>> start Supplied entries
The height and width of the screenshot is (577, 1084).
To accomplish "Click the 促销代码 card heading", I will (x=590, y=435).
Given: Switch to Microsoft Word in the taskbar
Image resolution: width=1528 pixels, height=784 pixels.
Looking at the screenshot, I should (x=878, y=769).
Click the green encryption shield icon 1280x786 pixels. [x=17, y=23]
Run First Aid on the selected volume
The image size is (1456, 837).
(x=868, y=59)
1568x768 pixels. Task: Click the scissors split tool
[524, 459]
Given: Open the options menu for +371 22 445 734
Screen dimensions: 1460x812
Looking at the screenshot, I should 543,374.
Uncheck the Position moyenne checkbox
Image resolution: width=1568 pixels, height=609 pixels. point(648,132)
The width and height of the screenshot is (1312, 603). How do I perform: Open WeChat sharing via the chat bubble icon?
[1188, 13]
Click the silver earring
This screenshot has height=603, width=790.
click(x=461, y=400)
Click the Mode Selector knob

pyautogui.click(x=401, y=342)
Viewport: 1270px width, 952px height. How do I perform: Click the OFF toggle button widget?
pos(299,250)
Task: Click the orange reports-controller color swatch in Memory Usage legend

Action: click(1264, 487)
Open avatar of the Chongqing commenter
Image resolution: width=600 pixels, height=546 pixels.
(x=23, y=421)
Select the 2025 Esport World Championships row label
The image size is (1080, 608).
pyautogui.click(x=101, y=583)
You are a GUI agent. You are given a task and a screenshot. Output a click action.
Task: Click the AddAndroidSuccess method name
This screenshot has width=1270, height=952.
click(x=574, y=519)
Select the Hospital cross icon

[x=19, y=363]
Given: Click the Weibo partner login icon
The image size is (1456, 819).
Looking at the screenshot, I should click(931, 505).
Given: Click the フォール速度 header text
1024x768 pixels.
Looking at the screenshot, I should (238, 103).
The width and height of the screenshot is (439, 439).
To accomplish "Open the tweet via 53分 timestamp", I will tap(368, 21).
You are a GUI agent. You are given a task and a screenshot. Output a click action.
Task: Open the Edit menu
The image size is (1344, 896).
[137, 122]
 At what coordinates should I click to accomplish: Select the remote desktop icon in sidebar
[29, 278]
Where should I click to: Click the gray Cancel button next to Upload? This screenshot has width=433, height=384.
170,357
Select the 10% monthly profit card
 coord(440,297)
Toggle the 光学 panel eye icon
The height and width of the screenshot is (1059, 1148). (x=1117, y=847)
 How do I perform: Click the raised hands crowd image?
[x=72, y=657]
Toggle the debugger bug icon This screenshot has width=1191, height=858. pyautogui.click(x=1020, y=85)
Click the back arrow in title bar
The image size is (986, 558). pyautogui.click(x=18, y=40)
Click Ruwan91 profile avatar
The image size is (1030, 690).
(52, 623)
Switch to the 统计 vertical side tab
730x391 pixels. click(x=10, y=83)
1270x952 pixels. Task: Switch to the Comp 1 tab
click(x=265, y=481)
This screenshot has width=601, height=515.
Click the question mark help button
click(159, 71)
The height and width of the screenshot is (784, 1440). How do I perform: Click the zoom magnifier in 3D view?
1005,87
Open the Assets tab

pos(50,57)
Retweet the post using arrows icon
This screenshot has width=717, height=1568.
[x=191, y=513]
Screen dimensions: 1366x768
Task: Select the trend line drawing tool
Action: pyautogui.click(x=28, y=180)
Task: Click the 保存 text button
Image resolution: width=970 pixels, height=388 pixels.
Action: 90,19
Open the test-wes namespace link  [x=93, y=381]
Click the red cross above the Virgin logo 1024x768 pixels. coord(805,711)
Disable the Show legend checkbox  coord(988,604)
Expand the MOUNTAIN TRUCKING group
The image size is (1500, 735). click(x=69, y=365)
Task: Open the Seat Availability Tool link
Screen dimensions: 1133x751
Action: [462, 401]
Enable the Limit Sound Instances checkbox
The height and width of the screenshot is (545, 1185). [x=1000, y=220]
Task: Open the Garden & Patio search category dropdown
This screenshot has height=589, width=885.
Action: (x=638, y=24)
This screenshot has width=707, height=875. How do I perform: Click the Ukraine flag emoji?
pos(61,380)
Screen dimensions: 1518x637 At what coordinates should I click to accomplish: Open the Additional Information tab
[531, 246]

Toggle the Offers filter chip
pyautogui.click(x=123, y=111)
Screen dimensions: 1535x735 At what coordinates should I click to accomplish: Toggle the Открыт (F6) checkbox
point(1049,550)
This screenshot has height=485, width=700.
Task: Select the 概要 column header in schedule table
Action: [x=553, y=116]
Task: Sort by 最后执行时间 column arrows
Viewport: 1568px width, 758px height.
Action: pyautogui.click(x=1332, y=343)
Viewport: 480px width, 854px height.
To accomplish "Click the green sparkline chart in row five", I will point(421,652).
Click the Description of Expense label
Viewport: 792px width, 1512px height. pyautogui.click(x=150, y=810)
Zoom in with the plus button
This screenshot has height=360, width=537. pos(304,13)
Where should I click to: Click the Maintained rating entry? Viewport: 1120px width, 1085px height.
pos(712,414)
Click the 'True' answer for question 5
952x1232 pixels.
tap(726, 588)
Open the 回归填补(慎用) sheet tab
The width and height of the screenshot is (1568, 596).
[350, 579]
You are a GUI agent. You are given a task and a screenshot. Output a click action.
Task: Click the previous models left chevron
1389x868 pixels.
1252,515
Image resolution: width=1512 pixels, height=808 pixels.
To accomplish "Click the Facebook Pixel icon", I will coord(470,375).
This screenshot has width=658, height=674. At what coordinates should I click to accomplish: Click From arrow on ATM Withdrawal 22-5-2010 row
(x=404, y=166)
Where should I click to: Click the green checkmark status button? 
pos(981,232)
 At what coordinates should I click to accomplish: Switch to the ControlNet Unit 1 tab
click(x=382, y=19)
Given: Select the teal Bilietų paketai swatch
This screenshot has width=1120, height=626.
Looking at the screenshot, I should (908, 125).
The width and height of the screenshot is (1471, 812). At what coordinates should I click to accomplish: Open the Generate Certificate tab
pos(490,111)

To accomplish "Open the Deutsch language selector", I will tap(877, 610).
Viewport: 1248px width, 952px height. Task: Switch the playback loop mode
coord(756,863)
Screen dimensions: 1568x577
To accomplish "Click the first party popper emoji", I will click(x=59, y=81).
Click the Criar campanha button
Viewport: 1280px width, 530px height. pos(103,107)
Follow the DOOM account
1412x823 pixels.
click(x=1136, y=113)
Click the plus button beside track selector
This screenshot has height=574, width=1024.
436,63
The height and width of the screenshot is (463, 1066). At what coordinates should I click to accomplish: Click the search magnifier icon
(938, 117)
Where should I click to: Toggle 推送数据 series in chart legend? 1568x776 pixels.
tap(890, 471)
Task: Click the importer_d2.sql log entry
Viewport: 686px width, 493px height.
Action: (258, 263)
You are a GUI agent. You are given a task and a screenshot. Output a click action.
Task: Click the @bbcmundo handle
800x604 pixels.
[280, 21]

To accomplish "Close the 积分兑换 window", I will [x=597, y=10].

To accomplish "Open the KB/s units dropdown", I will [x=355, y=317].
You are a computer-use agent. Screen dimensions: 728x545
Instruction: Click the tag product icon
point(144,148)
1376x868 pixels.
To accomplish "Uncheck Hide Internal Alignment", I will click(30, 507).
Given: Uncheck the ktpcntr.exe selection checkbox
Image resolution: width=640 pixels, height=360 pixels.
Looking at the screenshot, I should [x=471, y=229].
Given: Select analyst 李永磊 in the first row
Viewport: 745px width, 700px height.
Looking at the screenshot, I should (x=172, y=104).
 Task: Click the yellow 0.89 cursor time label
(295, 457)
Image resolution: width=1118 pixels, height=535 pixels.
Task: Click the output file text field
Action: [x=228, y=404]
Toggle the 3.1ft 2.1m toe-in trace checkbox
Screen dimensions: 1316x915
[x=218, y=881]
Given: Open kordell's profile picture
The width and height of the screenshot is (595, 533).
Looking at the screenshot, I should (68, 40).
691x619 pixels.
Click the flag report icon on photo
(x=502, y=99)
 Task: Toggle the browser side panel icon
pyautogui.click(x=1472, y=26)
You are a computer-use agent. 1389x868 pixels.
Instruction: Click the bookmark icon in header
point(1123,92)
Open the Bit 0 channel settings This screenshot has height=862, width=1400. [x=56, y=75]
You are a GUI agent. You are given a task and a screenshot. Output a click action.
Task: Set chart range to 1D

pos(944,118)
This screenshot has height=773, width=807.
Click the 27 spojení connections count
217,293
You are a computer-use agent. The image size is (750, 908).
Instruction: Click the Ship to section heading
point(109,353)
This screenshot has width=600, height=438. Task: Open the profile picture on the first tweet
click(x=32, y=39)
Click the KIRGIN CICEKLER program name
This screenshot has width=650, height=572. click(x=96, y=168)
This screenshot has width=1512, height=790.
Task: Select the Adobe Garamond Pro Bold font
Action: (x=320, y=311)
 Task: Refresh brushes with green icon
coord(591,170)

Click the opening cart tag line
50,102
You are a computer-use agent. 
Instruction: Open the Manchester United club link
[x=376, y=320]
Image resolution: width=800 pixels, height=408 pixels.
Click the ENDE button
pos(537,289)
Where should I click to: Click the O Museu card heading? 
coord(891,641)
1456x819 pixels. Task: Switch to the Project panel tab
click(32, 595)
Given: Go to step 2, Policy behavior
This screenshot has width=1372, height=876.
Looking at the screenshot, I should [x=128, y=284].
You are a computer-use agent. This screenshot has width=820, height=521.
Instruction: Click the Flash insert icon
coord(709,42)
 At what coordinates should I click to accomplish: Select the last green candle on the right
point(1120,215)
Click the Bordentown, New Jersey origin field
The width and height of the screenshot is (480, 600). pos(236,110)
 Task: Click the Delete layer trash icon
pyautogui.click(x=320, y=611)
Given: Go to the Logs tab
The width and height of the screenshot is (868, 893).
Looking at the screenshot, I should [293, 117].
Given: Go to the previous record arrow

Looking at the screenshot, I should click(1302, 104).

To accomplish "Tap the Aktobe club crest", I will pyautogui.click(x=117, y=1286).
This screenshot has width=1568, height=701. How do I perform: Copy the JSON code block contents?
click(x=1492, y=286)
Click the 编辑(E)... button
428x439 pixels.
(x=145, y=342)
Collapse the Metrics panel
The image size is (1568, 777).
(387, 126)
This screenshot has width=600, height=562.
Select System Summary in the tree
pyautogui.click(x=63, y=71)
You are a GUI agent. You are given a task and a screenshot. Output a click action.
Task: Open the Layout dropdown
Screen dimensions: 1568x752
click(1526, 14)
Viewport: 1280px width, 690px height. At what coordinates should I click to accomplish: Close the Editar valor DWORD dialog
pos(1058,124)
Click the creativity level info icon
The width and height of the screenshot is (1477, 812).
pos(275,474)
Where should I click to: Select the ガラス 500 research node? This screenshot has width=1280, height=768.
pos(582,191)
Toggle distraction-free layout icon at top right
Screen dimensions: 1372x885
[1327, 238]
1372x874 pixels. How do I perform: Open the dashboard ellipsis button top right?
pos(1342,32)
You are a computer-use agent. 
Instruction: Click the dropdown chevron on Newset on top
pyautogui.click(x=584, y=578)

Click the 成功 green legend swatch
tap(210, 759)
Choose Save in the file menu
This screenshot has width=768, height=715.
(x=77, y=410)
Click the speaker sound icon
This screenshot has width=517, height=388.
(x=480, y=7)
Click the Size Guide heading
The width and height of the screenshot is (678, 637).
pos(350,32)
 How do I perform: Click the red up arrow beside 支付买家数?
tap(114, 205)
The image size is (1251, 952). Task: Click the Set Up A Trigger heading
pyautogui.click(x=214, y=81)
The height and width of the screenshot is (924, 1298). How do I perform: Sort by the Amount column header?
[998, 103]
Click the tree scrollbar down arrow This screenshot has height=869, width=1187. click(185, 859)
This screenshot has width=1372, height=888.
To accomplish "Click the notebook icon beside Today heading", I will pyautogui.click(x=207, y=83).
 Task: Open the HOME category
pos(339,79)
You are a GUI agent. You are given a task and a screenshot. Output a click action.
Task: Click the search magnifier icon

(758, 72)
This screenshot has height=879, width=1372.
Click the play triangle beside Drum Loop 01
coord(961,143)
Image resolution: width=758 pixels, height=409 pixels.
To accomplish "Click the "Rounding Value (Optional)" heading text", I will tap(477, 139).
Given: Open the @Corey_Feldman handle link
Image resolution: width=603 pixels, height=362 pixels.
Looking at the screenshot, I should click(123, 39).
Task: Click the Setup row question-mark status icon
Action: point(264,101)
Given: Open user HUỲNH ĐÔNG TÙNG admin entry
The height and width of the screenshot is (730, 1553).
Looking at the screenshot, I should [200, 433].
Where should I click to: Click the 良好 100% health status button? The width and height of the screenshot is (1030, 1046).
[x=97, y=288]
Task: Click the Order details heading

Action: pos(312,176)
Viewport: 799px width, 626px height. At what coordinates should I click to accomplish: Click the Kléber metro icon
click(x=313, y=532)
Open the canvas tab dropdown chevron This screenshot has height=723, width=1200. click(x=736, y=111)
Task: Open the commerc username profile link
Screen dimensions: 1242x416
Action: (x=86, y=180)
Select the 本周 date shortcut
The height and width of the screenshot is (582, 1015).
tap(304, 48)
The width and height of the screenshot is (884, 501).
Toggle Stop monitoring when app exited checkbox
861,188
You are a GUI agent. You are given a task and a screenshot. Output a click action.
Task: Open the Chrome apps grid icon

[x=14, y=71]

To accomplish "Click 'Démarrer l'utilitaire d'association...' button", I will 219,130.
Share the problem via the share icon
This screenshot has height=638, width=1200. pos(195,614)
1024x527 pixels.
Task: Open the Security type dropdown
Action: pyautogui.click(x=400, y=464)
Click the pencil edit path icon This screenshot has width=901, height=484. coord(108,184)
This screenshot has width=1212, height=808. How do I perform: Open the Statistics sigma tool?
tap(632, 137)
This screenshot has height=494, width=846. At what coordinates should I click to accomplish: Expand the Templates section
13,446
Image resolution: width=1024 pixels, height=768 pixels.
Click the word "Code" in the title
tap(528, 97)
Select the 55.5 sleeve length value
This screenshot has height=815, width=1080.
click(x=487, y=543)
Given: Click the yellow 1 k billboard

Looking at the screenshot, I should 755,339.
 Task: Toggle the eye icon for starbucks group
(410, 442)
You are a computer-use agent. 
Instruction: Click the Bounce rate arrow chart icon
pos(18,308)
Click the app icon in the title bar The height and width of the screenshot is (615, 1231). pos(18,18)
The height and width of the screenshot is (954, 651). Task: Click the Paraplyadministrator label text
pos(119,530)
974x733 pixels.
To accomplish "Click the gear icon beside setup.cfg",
>> end Supplied entries
What is needed:
Can you arrange the lines, starting at the one containing "This screenshot has width=600, height=562." and ending at the one containing "will tap(477, 139).", as a Markdown table with the columns Row and Line, skipping any blank lines?

Written response:
| Row | Line |
|---|---|
| 1 | This screenshot has width=600, height=562. |
| 2 | Select System Summary in the tree |
| 3 | pyautogui.click(x=63, y=71) |
| 4 | You are a GUI agent. You are given a task and a screenshot. Output a click action. |
| 5 | Task: Open the Layout dropdown |
| 6 | Screen dimensions: 1568x752 |
| 7 | click(1526, 14) |
| 8 | Viewport: 1280px width, 690px height. At what coordinates should I click to accomplish: Close the Editar valor DWORD dialog |
| 9 | pos(1058,124) |
| 10 | Click the creativity level info icon |
| 11 | The width and height of the screenshot is (1477, 812). |
| 12 | pos(275,474) |
| 13 | Where should I click to: Select the ガラス 500 research node? This screenshot has width=1280, height=768. |
| 14 | pos(582,191) |
| 15 | Toggle distraction-free layout icon at top right |
| 16 | Screen dimensions: 1372x885 |
| 17 | [1327, 238] |
| 18 | 1372x874 pixels. How do I perform: Open the dashboard ellipsis button top right? |
| 19 | pos(1342,32) |
| 20 | You are a computer-use agent.  |
| 21 | Instruction: Click the dropdown chevron on Newset on top |
| 22 | pyautogui.click(x=584, y=578) |
| 23 | Click the 成功 green legend swatch |
| 24 | tap(210, 759) |
| 25 | Choose Save in the file menu |
| 26 | This screenshot has width=768, height=715. |
| 27 | (x=77, y=410) |
| 28 | Click the speaker sound icon |
| 29 | This screenshot has width=517, height=388. |
| 30 | (x=480, y=7) |
| 31 | Click the Size Guide heading |
| 32 | The width and height of the screenshot is (678, 637). |
| 33 | pos(350,32) |
| 34 |  How do I perform: Click the red up arrow beside 支付买家数? |
| 35 | tap(114, 205) |
| 36 | The image size is (1251, 952). Task: Click the Set Up A Trigger heading |
| 37 | pyautogui.click(x=214, y=81) |
| 38 | The height and width of the screenshot is (924, 1298). How do I perform: Sort by the Amount column header? |
| 39 | [998, 103] |
| 40 | Click the tree scrollbar down arrow This screenshot has height=869, width=1187. click(185, 859) |
| 41 | This screenshot has width=1372, height=888. |
| 42 | To accomplish "Click the notebook icon beside Today heading", I will pyautogui.click(x=207, y=83). |
| 43 |  Task: Open the HOME category |
| 44 | pos(339,79) |
| 45 | You are a GUI agent. You are given a task and a screenshot. Output a click action. |
| 46 | Task: Click the search magnifier icon |
| 47 | (758, 72) |
| 48 | This screenshot has height=879, width=1372. |
| 49 | Click the play triangle beside Drum Loop 01 |
| 50 | coord(961,143) |
| 51 | Image resolution: width=758 pixels, height=409 pixels. |
| 52 | To accomplish "Click the "Rounding Value (Optional)" heading text", I will tap(477, 139). |